For moderate to severe withdrawal, inpatient treatment is the safer route. The World Health Organization recommends long-acting sedative medications as the frontline treatment. These medications work on the same brain receptors that alcohol affects, essentially providing a controlled, tapering version of the calming effect the brain has lost. Treatment typically lasts three to seven days after the last drink, with doses adjusted based on how severe symptoms are. All patients going through withdrawal should also receive thiamine (vitamin B1) to prevent a potentially permanent brain condition caused by the nutritional deficiencies that heavy drinking creates.

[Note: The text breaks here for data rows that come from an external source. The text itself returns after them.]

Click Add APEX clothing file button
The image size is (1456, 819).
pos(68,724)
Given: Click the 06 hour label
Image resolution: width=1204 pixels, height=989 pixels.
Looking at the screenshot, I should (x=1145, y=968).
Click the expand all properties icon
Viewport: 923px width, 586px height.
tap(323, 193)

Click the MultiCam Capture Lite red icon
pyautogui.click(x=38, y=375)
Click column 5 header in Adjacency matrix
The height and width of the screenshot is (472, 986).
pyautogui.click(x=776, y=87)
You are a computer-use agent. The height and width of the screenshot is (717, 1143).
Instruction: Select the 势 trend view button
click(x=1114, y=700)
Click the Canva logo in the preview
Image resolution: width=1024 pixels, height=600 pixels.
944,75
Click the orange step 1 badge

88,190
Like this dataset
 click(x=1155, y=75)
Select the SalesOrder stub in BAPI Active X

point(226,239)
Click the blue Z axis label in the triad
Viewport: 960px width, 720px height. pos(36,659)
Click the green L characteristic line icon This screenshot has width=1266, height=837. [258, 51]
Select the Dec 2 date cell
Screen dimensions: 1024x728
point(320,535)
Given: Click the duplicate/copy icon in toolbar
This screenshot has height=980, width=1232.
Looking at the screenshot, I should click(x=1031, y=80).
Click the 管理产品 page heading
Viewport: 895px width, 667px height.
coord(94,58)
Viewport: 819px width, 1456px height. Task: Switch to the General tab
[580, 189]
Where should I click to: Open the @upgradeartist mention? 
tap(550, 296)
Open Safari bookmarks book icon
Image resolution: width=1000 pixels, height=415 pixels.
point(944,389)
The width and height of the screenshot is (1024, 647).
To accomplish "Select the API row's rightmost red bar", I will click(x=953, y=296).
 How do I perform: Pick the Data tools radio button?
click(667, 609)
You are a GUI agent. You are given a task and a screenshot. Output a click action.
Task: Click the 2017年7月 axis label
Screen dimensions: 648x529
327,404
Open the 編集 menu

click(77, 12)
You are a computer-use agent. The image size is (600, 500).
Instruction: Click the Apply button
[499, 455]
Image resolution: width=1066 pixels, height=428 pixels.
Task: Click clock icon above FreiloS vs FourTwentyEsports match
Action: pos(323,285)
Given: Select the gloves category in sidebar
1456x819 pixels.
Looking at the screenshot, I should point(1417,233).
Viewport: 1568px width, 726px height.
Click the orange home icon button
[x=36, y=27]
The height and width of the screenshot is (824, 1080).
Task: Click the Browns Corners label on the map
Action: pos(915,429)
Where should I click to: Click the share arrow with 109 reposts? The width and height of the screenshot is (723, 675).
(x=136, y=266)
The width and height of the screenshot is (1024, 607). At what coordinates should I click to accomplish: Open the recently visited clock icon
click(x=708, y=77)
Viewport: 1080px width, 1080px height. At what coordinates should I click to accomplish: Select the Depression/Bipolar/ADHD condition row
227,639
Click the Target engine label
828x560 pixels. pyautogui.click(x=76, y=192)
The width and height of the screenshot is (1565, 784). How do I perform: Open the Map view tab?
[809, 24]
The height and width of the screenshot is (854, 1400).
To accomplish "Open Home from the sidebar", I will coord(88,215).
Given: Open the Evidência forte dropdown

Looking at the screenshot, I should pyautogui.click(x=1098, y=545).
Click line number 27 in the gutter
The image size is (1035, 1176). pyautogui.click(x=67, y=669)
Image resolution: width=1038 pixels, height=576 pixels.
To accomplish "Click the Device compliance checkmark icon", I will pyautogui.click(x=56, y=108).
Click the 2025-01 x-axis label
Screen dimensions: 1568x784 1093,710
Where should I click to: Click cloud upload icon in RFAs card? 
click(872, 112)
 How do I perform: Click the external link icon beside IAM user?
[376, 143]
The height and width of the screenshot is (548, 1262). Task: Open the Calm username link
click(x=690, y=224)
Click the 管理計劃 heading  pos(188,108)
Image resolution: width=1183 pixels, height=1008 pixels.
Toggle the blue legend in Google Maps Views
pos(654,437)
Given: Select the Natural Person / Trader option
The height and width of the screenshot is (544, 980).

If a seizure occurs during withdrawal, the same class of sedative medications is used to prevent additional seizures. Antipsychotic medications and seizure-specific drugs are not recommended as standalone treatments.

How Long Symptoms Last

Acute withdrawal symptoms typically improve within five days for most people. By the end of a week, tremors, nausea, and the worst of the anxiety have usually subsided. But a small number of people experience what’s called post-acute withdrawal syndrome, or PAWS, where certain symptoms linger for weeks, months, or in some cases longer.

The most common lingering symptoms are insomnia, mood swings, irritability, depression, anxiety, difficulty concentrating, and cravings for alcohol. These reflect the time it takes for your brain’s chemical balance to fully recalibrate after prolonged heavy drinking. PAWS is still not well defined in medical literature, and there’s no consensus on formal diagnostic criteria, but the experience is real and widely reported by people in recovery. Knowing that these symptoms are a normal part of the brain healing, not a sign of failure, can make the weeks after acute withdrawal less alarming.